Some here see Wilders' film — titled "Fitna," Arabic for civil strife — as a potential hate crime and have already filed police complaints in various Dutch cities, concerned that his past statements and the film will polarize religious groups and foster discrimination. His supporters say he protects traditional Dutch values. His critics say he is a right-wing extremist risking his country's good name for his own political gain.

Wilders, who lives under constant police protection in an undisclosed location, is undeterred by threats from the Taliban to escalate attacks against Dutch soldiers in Afghanistan if the film is released. Nor is he moved by Dutch expatriates abroad who, remembering the fallout from the Danish cartoons featuring the Prophet Muhammad, worry that the film may make their lives harder, or even dangerous.
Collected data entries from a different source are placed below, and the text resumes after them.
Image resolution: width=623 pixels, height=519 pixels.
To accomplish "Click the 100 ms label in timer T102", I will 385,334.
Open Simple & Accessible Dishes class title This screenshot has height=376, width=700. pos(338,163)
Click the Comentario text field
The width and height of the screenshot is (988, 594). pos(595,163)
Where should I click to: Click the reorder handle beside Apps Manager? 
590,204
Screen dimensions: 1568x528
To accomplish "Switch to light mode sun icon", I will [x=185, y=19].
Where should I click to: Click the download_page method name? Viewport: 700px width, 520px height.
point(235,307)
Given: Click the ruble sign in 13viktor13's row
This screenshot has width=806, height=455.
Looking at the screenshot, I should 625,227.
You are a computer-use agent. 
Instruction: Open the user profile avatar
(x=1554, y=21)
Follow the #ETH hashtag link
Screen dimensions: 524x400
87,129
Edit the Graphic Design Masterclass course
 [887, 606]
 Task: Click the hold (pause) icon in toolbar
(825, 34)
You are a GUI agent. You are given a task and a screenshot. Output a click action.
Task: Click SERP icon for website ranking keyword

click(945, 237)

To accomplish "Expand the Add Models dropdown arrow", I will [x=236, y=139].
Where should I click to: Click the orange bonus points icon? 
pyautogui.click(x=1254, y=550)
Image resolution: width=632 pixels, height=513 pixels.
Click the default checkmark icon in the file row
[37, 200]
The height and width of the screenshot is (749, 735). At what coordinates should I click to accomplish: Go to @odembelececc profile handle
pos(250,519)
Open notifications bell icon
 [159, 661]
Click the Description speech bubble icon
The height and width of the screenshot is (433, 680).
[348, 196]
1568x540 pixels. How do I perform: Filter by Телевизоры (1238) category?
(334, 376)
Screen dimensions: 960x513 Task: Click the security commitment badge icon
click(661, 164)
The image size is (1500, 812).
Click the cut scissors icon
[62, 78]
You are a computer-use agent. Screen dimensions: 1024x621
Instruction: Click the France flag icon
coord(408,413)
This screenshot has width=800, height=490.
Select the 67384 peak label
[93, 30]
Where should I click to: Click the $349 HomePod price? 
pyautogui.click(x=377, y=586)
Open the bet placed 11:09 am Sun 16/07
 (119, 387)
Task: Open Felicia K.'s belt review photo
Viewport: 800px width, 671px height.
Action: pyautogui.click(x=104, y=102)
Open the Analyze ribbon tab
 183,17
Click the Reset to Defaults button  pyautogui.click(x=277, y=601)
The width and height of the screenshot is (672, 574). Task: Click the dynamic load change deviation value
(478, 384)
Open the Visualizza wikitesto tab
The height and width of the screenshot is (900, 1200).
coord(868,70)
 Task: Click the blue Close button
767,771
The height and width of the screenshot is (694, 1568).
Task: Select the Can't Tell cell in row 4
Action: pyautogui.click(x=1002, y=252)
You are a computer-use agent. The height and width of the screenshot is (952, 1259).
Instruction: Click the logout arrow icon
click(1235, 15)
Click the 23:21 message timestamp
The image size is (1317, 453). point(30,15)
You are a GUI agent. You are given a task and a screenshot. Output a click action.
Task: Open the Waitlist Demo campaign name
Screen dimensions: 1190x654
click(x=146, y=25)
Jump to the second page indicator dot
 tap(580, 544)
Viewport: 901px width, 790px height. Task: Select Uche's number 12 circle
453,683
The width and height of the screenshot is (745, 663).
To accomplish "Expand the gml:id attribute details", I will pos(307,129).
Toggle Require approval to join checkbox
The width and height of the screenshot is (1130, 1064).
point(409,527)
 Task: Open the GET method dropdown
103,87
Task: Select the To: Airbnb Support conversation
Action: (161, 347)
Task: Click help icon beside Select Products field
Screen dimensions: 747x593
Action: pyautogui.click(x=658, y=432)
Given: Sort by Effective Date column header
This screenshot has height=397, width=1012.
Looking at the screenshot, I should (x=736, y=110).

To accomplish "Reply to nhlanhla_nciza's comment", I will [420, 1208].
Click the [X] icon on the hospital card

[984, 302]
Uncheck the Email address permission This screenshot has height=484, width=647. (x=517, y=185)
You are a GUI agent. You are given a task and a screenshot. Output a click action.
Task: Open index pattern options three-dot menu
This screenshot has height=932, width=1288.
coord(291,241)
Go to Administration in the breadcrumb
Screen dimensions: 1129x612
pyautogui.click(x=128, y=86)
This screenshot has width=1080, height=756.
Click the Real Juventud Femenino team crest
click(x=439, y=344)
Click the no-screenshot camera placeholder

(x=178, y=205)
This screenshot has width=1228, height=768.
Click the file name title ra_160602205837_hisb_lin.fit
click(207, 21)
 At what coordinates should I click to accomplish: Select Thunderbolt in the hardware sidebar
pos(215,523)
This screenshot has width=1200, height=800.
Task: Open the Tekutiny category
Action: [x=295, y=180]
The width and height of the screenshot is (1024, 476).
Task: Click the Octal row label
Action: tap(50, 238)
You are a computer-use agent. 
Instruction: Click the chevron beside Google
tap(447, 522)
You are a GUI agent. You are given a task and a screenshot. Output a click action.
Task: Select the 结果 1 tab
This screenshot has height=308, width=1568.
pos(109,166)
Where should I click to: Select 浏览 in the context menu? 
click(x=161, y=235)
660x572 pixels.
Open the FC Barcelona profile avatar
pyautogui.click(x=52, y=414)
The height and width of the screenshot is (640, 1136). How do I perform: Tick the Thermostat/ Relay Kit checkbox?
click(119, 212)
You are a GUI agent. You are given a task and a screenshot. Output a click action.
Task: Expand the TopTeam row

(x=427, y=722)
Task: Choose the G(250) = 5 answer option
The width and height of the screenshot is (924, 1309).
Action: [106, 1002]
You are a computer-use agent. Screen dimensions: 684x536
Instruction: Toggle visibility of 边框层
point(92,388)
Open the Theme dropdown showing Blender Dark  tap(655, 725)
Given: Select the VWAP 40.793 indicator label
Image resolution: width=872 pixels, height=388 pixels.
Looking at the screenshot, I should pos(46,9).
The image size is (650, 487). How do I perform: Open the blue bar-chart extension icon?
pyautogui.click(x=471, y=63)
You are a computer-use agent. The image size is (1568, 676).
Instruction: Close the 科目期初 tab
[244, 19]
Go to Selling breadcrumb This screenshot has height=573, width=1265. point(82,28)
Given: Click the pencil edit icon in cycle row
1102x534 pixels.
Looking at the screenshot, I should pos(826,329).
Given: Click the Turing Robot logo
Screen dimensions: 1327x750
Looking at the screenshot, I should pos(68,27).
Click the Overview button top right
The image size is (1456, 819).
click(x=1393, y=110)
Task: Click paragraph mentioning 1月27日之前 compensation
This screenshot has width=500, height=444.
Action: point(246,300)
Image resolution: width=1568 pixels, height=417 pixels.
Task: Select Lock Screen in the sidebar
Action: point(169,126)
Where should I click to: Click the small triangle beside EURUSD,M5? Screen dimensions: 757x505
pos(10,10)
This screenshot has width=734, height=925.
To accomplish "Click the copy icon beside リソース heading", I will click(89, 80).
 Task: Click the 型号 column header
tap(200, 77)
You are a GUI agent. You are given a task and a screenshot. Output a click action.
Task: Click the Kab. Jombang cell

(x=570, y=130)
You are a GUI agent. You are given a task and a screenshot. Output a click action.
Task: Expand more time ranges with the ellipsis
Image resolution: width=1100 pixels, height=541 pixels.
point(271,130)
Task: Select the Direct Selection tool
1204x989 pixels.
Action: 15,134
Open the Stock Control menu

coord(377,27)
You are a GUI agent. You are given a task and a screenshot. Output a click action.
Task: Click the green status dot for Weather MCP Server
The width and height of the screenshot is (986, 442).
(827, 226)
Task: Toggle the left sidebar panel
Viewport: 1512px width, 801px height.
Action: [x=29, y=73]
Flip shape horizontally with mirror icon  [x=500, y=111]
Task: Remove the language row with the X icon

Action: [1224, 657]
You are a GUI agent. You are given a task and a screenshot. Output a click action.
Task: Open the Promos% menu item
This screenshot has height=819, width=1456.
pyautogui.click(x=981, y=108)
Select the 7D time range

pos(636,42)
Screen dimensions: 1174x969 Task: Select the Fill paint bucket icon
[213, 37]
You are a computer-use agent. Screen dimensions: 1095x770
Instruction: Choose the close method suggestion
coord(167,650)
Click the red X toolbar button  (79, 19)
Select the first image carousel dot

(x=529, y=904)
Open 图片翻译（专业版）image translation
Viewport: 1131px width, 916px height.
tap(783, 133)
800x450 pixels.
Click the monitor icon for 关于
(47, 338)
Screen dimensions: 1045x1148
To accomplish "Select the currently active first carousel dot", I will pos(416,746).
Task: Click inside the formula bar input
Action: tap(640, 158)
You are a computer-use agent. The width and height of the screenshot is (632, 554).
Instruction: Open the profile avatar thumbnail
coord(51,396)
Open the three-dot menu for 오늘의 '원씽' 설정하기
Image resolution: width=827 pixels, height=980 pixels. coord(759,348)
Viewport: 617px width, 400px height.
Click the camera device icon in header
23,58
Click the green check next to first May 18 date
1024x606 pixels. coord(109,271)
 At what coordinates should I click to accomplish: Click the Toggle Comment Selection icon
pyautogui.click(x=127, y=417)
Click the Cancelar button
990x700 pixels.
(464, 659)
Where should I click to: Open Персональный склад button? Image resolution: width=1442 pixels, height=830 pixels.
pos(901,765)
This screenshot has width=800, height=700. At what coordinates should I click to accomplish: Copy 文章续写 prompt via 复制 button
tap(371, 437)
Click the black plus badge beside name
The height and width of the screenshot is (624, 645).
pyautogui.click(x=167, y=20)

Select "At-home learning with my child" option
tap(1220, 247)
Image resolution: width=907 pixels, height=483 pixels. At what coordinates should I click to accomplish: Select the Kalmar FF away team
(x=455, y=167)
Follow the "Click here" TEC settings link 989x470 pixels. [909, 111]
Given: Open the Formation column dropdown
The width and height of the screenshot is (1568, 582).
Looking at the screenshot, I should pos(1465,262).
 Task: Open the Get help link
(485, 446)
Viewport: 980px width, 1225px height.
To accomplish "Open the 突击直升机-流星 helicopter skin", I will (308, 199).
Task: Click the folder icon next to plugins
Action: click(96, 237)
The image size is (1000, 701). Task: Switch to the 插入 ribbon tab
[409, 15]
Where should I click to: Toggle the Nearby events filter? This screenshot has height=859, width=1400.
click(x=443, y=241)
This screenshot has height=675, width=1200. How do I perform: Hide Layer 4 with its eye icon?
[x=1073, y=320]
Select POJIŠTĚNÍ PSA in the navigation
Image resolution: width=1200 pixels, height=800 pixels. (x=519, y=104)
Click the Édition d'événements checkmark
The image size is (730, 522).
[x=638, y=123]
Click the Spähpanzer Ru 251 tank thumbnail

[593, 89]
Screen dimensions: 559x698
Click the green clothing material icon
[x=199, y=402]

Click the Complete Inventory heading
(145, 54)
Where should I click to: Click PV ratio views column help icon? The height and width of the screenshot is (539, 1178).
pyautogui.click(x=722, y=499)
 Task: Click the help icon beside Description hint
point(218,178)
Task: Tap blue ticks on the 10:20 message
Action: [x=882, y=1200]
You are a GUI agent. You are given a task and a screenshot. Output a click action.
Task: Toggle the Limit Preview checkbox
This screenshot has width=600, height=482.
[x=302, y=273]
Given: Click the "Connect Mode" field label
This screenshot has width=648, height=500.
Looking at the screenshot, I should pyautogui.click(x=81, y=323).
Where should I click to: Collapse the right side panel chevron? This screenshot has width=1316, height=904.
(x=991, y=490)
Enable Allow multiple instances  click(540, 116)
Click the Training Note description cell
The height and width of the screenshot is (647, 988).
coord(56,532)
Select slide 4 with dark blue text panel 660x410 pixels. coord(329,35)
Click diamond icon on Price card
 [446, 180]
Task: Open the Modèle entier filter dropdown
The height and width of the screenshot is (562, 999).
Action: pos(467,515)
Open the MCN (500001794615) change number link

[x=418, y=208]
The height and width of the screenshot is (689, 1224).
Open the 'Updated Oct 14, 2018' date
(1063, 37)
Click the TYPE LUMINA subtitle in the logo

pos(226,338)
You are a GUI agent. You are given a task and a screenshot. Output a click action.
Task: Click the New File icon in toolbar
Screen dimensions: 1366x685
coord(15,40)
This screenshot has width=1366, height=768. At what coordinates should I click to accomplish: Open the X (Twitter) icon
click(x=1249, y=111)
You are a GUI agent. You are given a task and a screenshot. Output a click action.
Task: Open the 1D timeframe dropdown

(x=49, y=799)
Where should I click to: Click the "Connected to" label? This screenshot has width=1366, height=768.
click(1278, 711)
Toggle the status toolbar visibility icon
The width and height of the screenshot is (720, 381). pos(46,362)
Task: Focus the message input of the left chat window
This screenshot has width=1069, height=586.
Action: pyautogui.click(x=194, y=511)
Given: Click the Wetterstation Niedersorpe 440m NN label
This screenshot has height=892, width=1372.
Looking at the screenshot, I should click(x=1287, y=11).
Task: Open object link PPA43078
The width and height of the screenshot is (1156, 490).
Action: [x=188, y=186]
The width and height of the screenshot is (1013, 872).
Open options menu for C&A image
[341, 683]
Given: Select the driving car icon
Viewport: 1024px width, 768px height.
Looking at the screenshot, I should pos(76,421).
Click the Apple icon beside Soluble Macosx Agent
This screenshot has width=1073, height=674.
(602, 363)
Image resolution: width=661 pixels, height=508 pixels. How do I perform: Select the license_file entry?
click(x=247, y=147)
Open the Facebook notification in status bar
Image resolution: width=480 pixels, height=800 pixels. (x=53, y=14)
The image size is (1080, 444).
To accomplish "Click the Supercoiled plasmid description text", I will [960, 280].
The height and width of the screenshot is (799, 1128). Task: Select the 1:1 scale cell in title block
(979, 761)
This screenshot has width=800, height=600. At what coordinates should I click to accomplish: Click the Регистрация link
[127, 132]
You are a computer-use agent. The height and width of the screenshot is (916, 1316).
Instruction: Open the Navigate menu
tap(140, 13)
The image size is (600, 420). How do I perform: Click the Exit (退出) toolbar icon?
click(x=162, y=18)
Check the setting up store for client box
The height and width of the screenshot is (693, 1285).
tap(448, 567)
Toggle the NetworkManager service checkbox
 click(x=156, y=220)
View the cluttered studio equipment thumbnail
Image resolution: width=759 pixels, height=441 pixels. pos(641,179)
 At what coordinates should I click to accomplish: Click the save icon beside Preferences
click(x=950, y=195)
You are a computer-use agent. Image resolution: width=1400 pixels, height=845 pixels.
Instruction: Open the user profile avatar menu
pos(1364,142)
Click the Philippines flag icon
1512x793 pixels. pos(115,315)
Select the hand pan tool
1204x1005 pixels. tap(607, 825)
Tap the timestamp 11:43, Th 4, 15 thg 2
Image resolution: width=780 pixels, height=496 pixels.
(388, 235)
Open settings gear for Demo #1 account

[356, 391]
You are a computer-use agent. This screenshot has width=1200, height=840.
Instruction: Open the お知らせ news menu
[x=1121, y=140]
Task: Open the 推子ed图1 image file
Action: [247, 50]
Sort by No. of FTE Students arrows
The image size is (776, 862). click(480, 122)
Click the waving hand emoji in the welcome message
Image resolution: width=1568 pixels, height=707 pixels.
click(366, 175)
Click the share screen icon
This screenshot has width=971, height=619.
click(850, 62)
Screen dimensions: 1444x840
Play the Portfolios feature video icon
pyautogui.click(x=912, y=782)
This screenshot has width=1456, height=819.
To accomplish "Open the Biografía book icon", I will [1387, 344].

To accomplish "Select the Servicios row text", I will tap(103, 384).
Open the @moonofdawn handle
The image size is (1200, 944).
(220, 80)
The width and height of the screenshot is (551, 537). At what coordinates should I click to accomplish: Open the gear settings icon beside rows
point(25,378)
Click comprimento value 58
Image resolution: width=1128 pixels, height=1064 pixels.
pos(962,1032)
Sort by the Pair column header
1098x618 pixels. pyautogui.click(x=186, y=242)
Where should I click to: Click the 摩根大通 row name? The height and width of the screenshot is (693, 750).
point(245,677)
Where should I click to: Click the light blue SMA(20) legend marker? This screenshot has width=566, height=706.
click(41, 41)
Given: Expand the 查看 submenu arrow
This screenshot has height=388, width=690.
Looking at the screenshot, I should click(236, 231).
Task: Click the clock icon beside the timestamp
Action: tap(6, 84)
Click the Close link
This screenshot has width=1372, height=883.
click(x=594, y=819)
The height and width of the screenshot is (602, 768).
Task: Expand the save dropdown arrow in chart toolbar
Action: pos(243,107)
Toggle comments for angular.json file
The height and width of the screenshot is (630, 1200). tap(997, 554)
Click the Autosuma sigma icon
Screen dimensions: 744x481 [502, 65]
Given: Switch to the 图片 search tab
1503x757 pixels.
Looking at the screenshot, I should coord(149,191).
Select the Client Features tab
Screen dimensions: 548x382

Framing himself as a defender of free speech, Wilders said there would not be such a fuss about his film if it were about the Bible. "We can never allow people who use nondemocratic means, people who use violence instead of arguments, people who use knives instead of debates, we can never allow them to set the agenda," he said.

After the 2004 release of a short film here that graphically portrayed the abuse of women in the Islamic world, the director, Theo van Gogh, was killed by a Muslim extremist. Wilders, already in the Dutch Parliament for six years at that point, was not associated with that film, but he went briefly into hiding when government security forces feared he might become the next target.

Two years later, memories of the van Gogh murder — coupled with concerns about Muslim immigration — helped Wilders and his newly formed Party for Freedom capture 6 percent of the seats in Parliament. Of the Netherlands' 16.5 million residents, a million are either Muslim or of Muslim descent.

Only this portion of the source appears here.